475. 475. “Teneinde deze doeleinden, tot uwe eer en heerlijkheid, dichterbij te brengen, vraag Ik U, eeuwige Heer en Vader, uit mijn naam en uit die van alle arme geslagen kinderen van Adam, het fiat van uw eeuwige wil. Indien hun zonden al uw gerechtigheid geweld aandoen, laat hun nooddruft en ellende dan uw oneindige goedheid aanspreken. Tezelfdertijd leg Ik van mijn kant alle werken van mijn mensheid, onafscheidelijk verbonden met mijn Godheid, in de weegschaal. Ik bied mijn gehoorzaamheid aan door het lijden tot in de dood te aanvaarden; mijn nederigheid, door Mijzelf aan de ontaarde beoordeling der mensen te onderwerpen; de armoede en het zwoegen van mijn leven, de beledigingen van mijn passie en dood en de liefde, die Mij dwingt dit alles te ondergaan voor uw meerdere eer en tot het beter leren kennen van uw wijsheid en U te doen aanbidden door alle schepselen, die geschikt zijn voor uw genade en uw geluk. U, o eeuwige Heer en mijn Vader, hebt Mij, de Broeder en de Aanvoerder der mensen gemaakt en Gij hebt hen voorbestemd om eeuwig deelachtig te zijn aan de vreugden van onze Godheid. Als uw kinderen zullen ze met Mij erfgenamen zijn van uw eeuwigdurende zegeningen en als ledematen van mijn Lichaam zullen zij deelgenoten zijn van de uitwerkingen van mijn broederlijke liefde. Daarom wil Ik, voorzover het van Mij afhangt, hen in mijn vriendschap betrekken en hen zien delen in de goederen van de Godheid, waartoe zij bestemd waren in den beginne, vanaf hun natuurlijk hoofd, de eerste mens”.

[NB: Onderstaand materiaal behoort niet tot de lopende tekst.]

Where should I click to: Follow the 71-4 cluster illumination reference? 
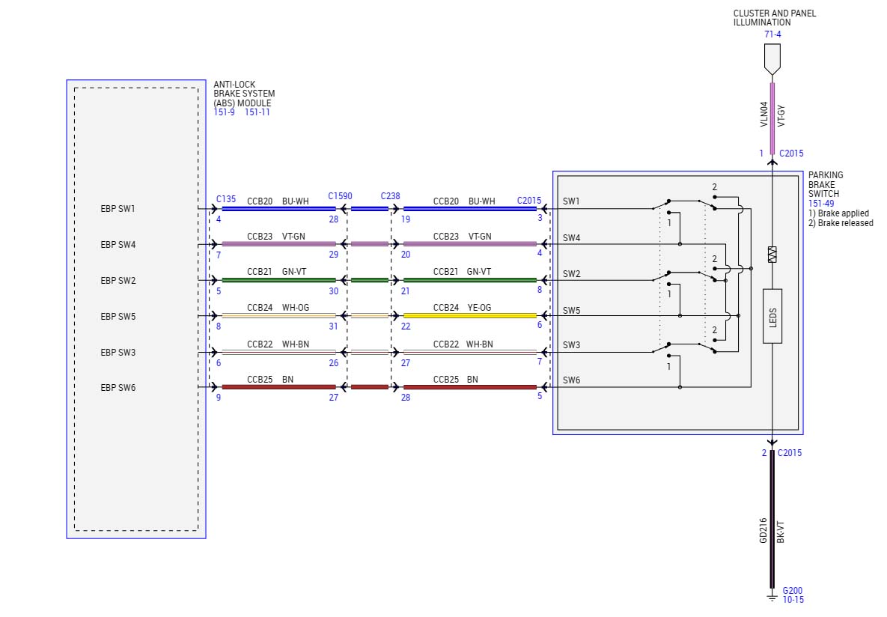tap(773, 34)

476. “Daartoe geroepen door deze grenzeloze liefde, Heer en Vader, schrijf Ik van nu af aan voor, dat de mensen in uw volledige vriendschap kunnen terugkeren door het sacrament van het Doopsel en dat dit kan gebeuren, zodra zij het daglicht aanschouwd hebben. Hun wens tot wederopstanding in de genade kunnen zij, als pas geborenen, zelf nog niet kenbaar maken. Ik vraag U dan ook om verlof dit door hun ouders te laten doen. Laat hen onmiddellijk erfgenamen van Uw glorie worden; laat hen inwendig en uitwisbaar worden bestempeld als kinderen van mijn Kerk; laat hen bevrijd worden van de smet der erfzonde; laat hen de gaven van geloof, hoop en liefde ontvangen, waardoor zij de werken van uw kinderen kunnen volvoeren: U kennende, vertrouwende en U liefhebbende om Uzelf. Laat hen ook de deugden, waardoor zij ongeregelde neigingen in toom kunnen houden en in staat zullen zijn onderscheid te maken tussen goed en kwaad. Laat dit sacrament de poort zijn tot mijn Kerk, dat wat de mensen in staat stelt alle andere gunsten te ontvangen en hen openstelt voor nieuwe gaven en zegeningen der genade. Ik besluit tevens, dat zij naast dit sacrament nog een tweede kunnen ontvangen, waardoor ze bevestigd en geworteld worden in het heilig geloof, dat zij omhelsd hebben en moedig zullen worden in de verdediging daarvan, zodra zij tot de jaren van het verstand zijn gekomen. En aangezien menselijke zwakheid hen gemakkelijk doet afdwalen van de naleving van de wet en mijn liefde hen niet zonder een gemakkelijk en paraat geneesmiddel wil laten, zal Ik het sacrament der Boetvaardigheid instellen. Indien de mensen hun fouten inzien en ze met smart belijden, kunnen ze de gerechtigheid terugontvangen en wederom deelhebben aan de verdiensten en glorie, die Ik hen beloofd heb. Zodoende zullen Lucifer en zijn volgelingen beroofd worden van hun snoeven over het hen zo snel afnemen der voordelen van het Doopsel”.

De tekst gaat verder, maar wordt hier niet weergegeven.